The given List<String> represents a sequence of abbreviations and I need to find the most recent occurrence of a sequence of MyEvents whose class attributes abbreviation have the values of the sequence.
This is what I have done so far:
public static void main(String[] args) {
SortedSet<MyEvent> events = generateSomeElements();
List<String> sequence = new ArrayList<>();
sequence.add("AAA");
sequence.add("BBB");
MyEvent desired = getMostRecentLastEventOfSequence(events, sequence);
System.out.println("Result: " + desired.toString());
}
public static MyEvent getMostRecentLastEventOfSequence(SortedSet<MyEvent> events,
List<String> sequence) {
// "convert" the events to a List in order to be able to access indexes
List<MyEvent> myEvents = new ArrayList<MyEvent>();
events.forEach(event -> myEvents.add(event));
// provide a temporary data structure for possible results
SortedSet<MyEvent> possibleReturnValues = new TreeSet<MyEvent>();
// iterate the events in order to find those with a specified predecessor
for (int i = 0; i < myEvents.size(); i++) {
if (i > 0) {
// consider only successive elements
MyEvent a = myEvents.get(i - 1);
MyEvent b = myEvents.get(i);
// check if there is a
if (a.getAbbreviation().equals(sequence.get(0))
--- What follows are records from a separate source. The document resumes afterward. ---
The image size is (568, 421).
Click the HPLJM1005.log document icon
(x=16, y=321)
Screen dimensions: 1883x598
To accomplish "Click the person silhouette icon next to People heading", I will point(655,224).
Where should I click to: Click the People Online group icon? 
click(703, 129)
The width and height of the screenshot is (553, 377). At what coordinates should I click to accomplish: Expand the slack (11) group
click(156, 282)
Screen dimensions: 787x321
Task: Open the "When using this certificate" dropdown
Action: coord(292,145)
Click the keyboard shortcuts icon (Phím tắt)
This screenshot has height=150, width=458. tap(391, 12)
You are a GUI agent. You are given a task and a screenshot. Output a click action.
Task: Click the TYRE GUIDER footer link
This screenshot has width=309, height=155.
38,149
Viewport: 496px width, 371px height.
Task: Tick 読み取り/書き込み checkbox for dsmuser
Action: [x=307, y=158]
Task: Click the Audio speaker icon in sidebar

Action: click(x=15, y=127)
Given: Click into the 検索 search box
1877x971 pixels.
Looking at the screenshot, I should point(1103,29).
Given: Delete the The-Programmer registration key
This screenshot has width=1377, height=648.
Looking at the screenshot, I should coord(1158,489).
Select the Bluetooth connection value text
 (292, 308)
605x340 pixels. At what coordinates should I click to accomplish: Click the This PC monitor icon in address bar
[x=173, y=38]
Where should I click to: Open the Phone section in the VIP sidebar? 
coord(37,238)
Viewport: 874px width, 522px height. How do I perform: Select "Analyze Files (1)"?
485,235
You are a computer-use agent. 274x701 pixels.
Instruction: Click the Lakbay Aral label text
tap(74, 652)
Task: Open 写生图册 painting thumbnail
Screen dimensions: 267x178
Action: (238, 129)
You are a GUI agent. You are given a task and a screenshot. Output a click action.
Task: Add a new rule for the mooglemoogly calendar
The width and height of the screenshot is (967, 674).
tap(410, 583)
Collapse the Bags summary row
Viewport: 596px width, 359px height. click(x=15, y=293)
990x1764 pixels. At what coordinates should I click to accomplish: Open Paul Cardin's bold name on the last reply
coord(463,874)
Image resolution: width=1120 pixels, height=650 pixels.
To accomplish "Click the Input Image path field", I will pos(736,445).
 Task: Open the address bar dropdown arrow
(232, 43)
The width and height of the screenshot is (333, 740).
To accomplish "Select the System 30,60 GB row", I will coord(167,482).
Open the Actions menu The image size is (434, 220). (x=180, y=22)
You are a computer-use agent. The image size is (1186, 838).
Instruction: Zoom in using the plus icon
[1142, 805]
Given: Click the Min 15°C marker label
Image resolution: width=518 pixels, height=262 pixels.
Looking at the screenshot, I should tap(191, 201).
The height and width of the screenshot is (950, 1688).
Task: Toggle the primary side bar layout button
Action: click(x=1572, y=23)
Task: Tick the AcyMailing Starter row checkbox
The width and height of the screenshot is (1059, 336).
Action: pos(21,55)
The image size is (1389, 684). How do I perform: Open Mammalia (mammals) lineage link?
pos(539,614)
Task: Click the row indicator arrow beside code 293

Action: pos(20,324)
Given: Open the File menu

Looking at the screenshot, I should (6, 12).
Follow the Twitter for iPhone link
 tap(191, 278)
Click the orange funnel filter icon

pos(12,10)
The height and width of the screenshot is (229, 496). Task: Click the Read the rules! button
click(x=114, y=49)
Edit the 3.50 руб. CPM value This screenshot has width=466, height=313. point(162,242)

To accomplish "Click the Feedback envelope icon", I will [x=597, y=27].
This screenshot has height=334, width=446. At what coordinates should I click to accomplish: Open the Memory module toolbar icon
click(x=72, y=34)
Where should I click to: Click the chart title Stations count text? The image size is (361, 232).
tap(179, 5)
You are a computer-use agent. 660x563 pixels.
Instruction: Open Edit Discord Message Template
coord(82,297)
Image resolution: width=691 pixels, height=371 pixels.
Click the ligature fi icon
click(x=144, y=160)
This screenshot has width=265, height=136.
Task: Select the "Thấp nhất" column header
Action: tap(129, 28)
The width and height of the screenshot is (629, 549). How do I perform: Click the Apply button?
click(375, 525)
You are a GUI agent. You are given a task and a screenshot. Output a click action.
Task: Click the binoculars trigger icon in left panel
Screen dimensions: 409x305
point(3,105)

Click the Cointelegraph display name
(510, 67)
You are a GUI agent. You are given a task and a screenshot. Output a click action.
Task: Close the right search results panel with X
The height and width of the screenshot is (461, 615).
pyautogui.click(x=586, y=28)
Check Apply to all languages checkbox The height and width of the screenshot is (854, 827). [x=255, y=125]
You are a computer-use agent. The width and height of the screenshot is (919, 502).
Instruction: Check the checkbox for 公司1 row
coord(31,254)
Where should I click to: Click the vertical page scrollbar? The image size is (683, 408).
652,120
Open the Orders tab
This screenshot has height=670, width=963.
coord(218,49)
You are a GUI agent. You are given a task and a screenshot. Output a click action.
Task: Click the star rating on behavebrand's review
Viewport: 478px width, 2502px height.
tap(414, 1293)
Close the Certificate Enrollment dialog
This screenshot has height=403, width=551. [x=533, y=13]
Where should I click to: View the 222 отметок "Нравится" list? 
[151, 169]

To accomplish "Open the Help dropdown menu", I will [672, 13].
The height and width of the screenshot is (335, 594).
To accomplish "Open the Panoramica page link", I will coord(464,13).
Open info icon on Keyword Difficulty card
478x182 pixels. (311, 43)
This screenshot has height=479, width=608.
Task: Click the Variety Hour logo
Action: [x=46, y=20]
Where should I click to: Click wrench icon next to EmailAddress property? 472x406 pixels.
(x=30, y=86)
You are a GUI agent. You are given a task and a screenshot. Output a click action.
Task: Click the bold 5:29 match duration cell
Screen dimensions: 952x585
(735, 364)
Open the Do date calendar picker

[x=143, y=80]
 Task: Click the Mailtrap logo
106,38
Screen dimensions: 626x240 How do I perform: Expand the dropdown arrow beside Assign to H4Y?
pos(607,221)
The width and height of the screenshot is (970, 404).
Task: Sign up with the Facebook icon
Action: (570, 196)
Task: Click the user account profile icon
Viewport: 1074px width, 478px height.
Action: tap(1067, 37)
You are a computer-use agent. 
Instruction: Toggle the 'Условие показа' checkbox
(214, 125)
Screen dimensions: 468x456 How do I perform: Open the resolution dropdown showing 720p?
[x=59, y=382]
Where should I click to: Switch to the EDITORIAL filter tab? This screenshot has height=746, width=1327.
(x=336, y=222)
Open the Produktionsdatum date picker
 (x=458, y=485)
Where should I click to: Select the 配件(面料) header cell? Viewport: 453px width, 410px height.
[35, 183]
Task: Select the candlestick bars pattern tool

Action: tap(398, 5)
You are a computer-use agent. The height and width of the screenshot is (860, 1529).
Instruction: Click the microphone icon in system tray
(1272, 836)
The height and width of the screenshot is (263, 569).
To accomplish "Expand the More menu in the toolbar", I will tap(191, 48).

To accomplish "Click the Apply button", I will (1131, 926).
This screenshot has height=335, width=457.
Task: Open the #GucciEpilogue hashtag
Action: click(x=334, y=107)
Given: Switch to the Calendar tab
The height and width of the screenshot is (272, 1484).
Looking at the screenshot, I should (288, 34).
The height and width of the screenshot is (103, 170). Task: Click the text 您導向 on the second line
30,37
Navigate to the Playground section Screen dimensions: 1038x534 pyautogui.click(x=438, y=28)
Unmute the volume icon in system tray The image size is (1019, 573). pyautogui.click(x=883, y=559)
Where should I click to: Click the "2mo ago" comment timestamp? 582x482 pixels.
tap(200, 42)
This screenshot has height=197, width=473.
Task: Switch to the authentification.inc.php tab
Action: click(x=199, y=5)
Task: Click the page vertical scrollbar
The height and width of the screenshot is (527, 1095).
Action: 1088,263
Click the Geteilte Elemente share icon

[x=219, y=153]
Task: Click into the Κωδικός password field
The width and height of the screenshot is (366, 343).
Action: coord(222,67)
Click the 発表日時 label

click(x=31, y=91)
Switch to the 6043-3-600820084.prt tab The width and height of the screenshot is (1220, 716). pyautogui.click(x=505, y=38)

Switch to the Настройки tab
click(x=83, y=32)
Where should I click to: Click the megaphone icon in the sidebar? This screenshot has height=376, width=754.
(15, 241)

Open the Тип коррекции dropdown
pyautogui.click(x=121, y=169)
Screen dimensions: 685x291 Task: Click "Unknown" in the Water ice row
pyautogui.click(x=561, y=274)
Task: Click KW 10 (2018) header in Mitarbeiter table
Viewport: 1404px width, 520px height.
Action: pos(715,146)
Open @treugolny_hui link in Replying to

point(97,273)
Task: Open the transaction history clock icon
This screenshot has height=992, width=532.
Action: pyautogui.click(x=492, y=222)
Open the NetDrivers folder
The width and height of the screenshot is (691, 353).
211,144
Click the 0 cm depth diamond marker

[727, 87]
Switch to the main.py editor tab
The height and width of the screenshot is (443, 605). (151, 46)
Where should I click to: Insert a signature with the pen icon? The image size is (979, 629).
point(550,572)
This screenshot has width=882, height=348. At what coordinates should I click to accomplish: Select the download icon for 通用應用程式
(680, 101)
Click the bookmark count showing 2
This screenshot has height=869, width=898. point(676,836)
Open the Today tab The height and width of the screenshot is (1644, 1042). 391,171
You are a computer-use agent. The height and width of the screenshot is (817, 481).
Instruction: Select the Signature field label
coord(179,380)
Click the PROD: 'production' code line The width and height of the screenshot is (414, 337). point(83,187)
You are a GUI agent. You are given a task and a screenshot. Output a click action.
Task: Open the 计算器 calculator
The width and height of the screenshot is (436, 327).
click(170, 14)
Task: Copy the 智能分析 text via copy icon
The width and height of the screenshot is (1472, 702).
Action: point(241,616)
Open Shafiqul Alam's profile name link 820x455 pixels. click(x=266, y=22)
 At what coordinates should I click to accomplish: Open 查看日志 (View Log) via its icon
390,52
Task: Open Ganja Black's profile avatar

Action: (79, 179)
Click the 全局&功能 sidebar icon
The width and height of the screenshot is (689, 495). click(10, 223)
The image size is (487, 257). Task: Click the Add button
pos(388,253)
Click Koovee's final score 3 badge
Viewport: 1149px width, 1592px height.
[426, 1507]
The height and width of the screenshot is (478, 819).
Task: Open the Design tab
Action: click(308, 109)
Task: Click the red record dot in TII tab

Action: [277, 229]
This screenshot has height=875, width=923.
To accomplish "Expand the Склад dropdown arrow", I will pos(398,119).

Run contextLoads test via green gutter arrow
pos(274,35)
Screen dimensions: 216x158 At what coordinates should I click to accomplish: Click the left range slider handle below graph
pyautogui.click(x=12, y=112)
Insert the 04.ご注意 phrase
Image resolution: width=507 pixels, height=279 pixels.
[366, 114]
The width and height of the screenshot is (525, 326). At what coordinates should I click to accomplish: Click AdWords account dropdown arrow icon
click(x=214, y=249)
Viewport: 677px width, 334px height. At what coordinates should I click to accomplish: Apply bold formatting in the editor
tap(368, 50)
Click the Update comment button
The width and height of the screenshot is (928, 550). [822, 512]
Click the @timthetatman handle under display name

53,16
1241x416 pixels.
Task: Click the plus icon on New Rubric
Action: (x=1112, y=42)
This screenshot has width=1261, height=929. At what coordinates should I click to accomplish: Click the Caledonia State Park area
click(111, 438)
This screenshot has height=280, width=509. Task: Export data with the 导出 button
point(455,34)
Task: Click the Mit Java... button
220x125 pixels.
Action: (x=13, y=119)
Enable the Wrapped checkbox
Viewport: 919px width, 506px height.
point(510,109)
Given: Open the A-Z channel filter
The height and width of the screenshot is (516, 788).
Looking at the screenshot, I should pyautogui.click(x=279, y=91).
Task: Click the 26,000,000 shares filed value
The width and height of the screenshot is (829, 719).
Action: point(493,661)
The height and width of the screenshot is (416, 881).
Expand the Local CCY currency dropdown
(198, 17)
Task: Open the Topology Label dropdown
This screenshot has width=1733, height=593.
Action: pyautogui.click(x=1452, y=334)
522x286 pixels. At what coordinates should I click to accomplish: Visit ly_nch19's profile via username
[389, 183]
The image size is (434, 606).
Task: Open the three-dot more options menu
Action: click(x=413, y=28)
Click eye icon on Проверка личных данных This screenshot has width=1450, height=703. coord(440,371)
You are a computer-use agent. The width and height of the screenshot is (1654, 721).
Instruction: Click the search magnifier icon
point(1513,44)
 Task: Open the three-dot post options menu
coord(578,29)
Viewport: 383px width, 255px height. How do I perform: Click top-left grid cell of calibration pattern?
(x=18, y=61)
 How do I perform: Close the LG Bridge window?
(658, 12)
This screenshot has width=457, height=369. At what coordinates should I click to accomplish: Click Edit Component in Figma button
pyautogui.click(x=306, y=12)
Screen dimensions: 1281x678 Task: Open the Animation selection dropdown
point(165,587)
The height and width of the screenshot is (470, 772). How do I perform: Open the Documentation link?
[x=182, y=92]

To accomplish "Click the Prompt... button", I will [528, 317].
&& b.getAbbreviation().equals(sequence.get(1))) {
// if a sequence was found, add the last element to the possible results
possibleReturnValues.add(b);
}
}
}
// check if there were possible results
if (possibleReturnValues.size() == 0) {
return null;
} else {
// if there are any, return the most recent / latest one
return possibleReturnValues.stream().max(MyEvent::compareTo).orElse(null);
}
}
The method is working (for this 2-element sequence, at least).
Is it possible to do that in a single call using the stream API (and for an unknown size of the sequence)?
Your task is not so hard, just create a Stream, apply a filter, and ask for the maximum value. There is the the obstacle that we need a previous element in the predicate, but we have hands on the source collection, which can provide it.
In practice, every SortedSet is also a NavigableSet which provides a lower method to get the previous element, if there is one, but since your requirement is to support a SortedSet input, we have to provide a fall-back for the theoretical case of a SortedSet not being a NavigableSet.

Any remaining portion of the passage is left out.